U.S. Rep. Virginia Foxx, the North Carolina Republican who chairs the House Committee on Education and the Workforce, disagrees with the extent of the data that the act would require collecting. Good data is important to improve transparency for students, but the College Transparency Act “goes about data collection the wrong way, empowering bureaucrats to invade the privacy of students even when they choose not to take federal financial aid,” she wrote in a statement to The Chronicle. “There is already substantial data available on the College Scorecard and at the state level.”

Carnevale, who worked for years as a Congressional and White House staff member before coming to academe, believes that resistance to the act, or some sweeping accountability measure like it, is futile. “This is coming like a truck,” he says, “and higher ed is trying not to see it.”

State-level efforts at improving economic-outcomes data are also increasing, as leaders have tired of waiting on the feds. State governments can sometimes move faster than the federal bureaucracy, and their education-data systems have been bolstered by federal grants since the presidency of George W. Bush. Federal data also typically comes with a big lag — the preliminary data for colleges released each year by the Education Department’s Integrated Postsecondary Education Data System, known as Ipeds, is already about a year old.

States have their own reasons for wanting to measure the monetary value of a degree. Many states have established specific goals for increasing the number of their citizens with a postsecondary credential, to help fill jobs that demand one. On the way to chasing those goals over the past decade, officials in some states began to wonder whether they were after the right target.

Texas, for example, adopted a strategic plan in 2015 called 60x30TX. The name telegraphed its key metric: Sixty percent of Texans ages 25 to 34 should have a degree or certificate by 2030, a more than 20-percentage-point increase from the 38 percent who held one in 2013. The issue with these state attainment goals, says Harrison Keller, the state’s commissioner of higher education, is that they’re generic — they’re more about counting credentials than making sure citizens have a degree or certificate that will put them on the path to a better life.

When Keller became commissioner in late 2019, he worked with other leaders across the state to start updating the strategic plan. And at the heart of the new plan lay a new way of looking at credentials. “We don’t just want to create more credentials, and count more credentials, and claim that we’re making progress,” Keller says. “We only want to count credentials that are of value to individuals in Texas and to our Texas employers.” Deciding which credentials are of value entails determining which lead to good jobs and which don’t, which means tracking student outcomes and ROI.

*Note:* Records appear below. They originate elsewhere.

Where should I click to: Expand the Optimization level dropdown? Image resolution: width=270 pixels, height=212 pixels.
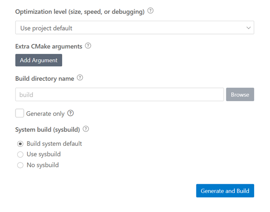coord(135,27)
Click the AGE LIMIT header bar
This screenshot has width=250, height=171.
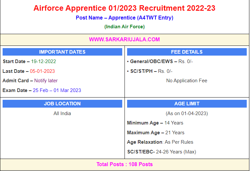tap(187, 104)
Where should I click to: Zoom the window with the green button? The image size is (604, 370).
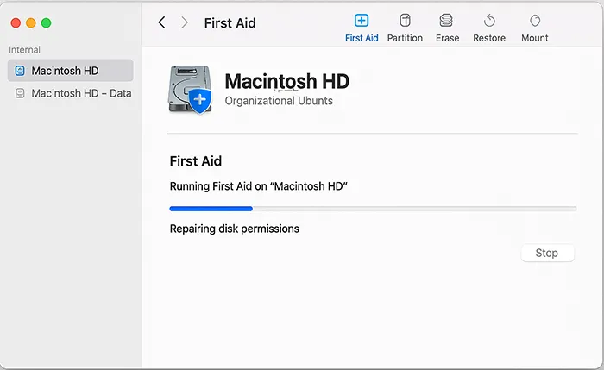coord(47,23)
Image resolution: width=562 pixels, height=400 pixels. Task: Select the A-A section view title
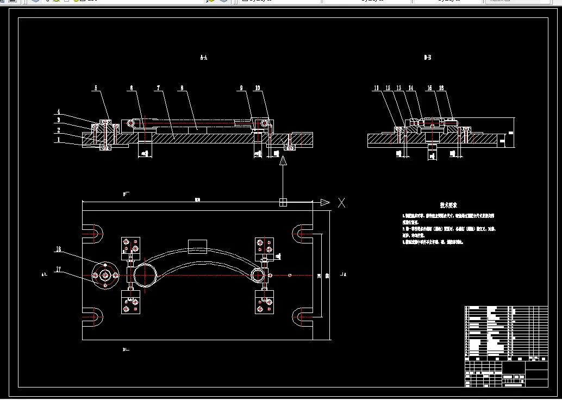click(204, 58)
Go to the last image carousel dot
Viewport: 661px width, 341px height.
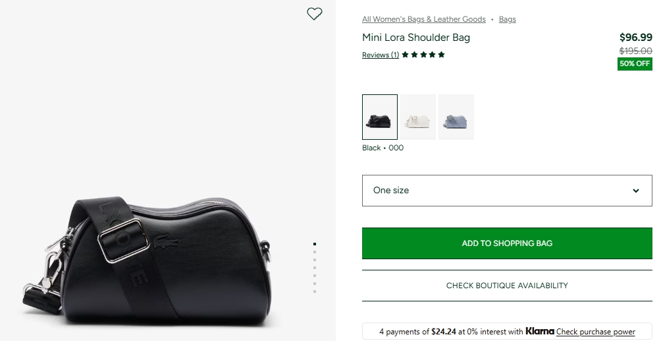[x=315, y=292]
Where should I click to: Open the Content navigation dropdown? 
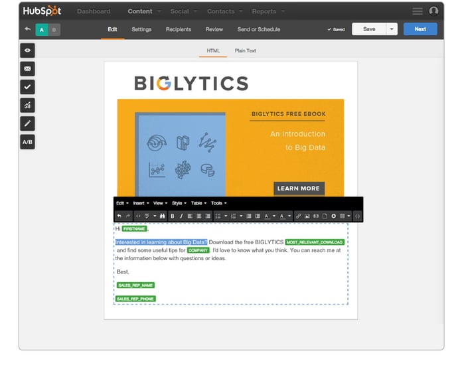143,11

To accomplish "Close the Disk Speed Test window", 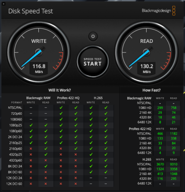I will (4, 4).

Texas already has a fairly extensive internal educational-data system. It includes wage data from across the state going back for a decade, which can be integrated with information from the state’s primary and secondary schools, public colleges, and work force. The goal is to determine how the wages of a Texan with a high-school diploma will compare with those of someone who earned a postsecondary credential. “If you have a credential that doesn’t actually translate into a wage premium — and that wage premium has to be enough to offset the typical cost when you’re done,” Keller says,“ we don’t want to count that credential.”

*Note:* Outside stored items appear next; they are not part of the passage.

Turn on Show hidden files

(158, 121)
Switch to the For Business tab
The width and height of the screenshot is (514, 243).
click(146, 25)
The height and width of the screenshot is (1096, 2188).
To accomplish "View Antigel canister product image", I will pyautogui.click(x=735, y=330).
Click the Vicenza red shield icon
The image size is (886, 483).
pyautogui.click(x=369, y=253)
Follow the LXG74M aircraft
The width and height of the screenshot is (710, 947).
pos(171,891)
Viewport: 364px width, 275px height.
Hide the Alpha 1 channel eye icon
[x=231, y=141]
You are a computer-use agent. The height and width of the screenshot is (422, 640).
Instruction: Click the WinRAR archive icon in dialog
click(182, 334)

The Texas data also holds promise that the federal data doesn’t. It’s already segmented by race and gender, and can be updated often. Keller says some college presidents have even suggested to him that they’d get the most out of the data if they could move from an annual reporting schedule to a quarterly one, for results that are more real time. The Texas data set also has its limits. It covers only students enrolled at public colleges, not those at private institutions. And without the reach of federal tax information, if students move out of state, they drop out of the data set.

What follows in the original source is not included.